Recent landmark studies have demonstrated the production of disease-relevant human cell types by two different methods; differentiation of stem cells using external morphogens or lineage conversion using genetic factors. Directed differentiation changes embryonic stem cells (ESCs) or induced pluripotent stem cells (iPSCs) into a desired cell type by providing developmental cues in an in vitro environment. Direct reprogramming is achieved by the introduction of exogenous lineage specific transcription factors to convert any somatic cell type into another, thereby bypassing an intermediate pluripotent stage.
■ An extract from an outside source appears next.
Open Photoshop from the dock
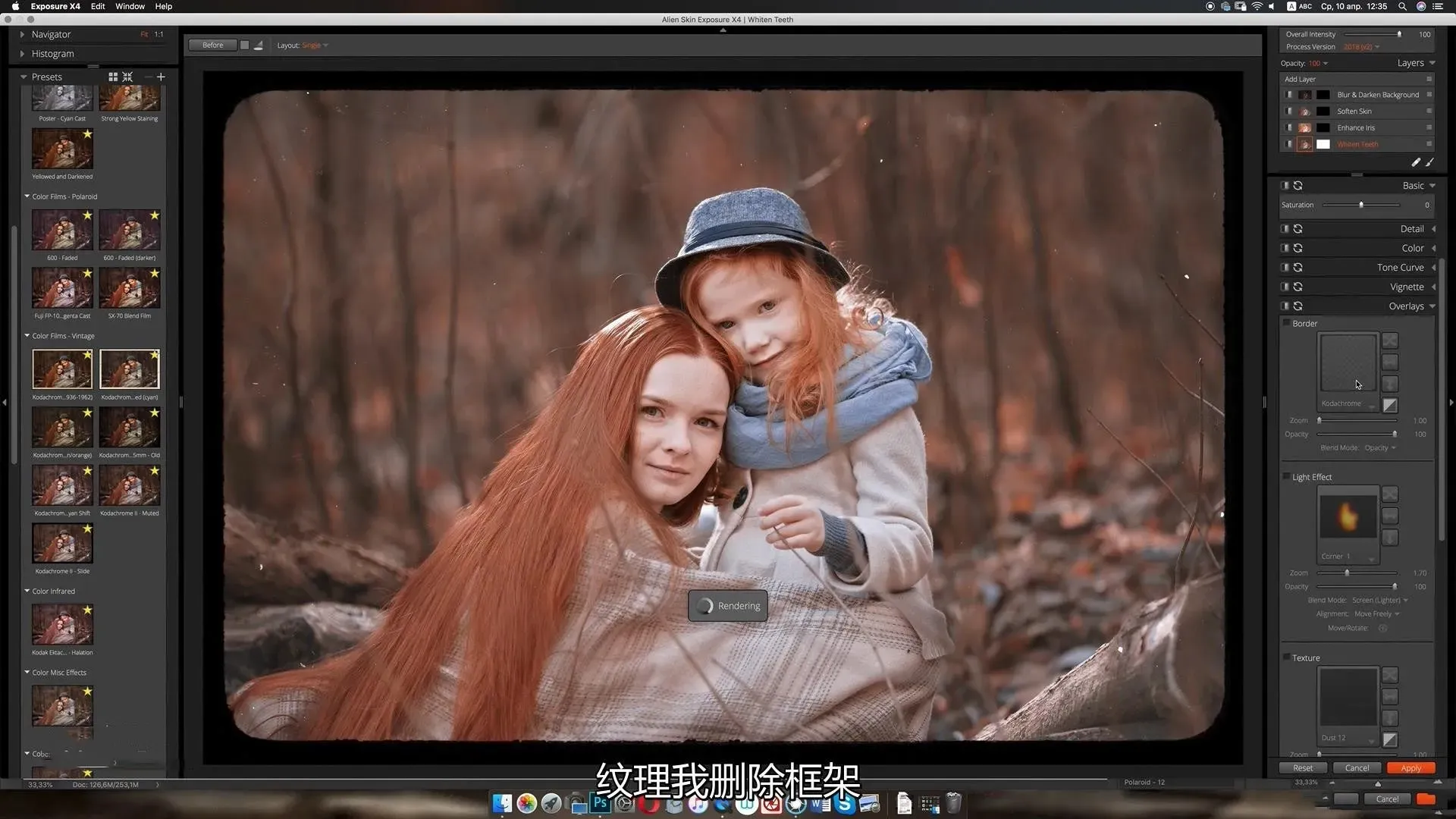Viewport: 1456px width, 819px height. tap(600, 804)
A variety of somatic cell types such as blood, keratinocytes and fibroblasts can be used to derive iPSC cells. However, the process is time consuming,laborious, expensive and gives rise to cells with reported epigenetic heterogeneity even amongst different iPSC lines from same patient which could propagate phenotypic variability. A major concern with the use of pluripotent cells as starting material for cell replacement therapy is their incomplete differentiation and their propensity to form tumors following transplantation. In comparison, transcription factor mediated reprogramming offers a direct route to target cell types. This could allow for rapid comparison of large cohorts of patient and control samples at a given time for disease modeling. Additionally, transcription factors that drive maturation may yield more functionally mature cells than directed differentiation. Several studies have demonstrated the feasibility of generating of cell types such as cardiomyocytes, hepatocytes, and neurons from fibroblasts. Here, we will discuss recent advances and key challenges regarding direct reprogramming of somatic cell types into diverse neural cells. This article is part of a Special Issue entitled SI: Exploiting human neurons.

Keywords: Direct conversion; Disease modeling; Induced neuron; Lineage conversion; Neurological disease; Reprogramming.

Figure 1. Different approaches for somatic cell reprogramming into neuronal lineages

Novel strategies are required to successfully increase the yield of homogeneous population of target cells and efficiency of reprogramming. Different aspects of reprogramming can be manipulated to obtain that goal like defined transcription factor cocktail, small molecules, non-coding RNAs and/or epigenetic modulation of gene regulatory network. While most neural lineages (neural stem/progenitor cells, different subtypes of neurons, glial cells like astrocytes and oligodendrocytes) has been successfully generated from patient fibroblasts using one or a combination of these methods, some like microglial cells are yet to be made.

Figure 2. Common pathways targeted by different cellular reprogramming approaches

Most methods that dictate the cellular conversion of somatic cells into neural cells have a mechanistic convergence. Diverse approaches like transcription factor cocktail, small molecules, miRNAs, siRNA or shRNA knockdown and/or protein repression usually result in effective chromatin remodeling through robust activation of neural genes and repression of fibroblastic genes. These are the areas that can be exploited for improving reprogramming efficiency.